Begin Supplied material

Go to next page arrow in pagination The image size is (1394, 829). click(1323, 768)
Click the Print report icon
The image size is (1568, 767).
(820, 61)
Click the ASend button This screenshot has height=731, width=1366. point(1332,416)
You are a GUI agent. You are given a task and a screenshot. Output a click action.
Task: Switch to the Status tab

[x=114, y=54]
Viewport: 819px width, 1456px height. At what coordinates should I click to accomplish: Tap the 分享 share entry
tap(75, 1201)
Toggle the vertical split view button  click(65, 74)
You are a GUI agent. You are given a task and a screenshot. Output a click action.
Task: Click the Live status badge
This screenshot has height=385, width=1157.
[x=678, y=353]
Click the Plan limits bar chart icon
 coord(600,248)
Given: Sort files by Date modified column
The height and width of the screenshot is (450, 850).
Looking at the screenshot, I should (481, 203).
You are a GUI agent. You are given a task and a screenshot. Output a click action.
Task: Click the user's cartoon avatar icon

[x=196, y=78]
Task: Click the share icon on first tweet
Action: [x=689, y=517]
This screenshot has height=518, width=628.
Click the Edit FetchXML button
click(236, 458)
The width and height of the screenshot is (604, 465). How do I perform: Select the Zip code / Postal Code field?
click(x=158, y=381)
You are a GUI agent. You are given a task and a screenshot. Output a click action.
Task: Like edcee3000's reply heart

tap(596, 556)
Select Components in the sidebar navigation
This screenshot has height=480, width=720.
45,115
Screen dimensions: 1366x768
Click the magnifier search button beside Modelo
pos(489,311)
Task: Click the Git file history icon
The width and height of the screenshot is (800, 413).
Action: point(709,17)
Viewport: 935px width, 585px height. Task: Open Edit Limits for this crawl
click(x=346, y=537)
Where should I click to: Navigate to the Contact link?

End Supplied material

Your objective:
Copy every line of the rows above that contains the string "Select".

Task output:
The width and height of the screenshot is (604, 465). How do I perform: Select the Zip code / Postal Code field?
Select Components in the sidebar navigation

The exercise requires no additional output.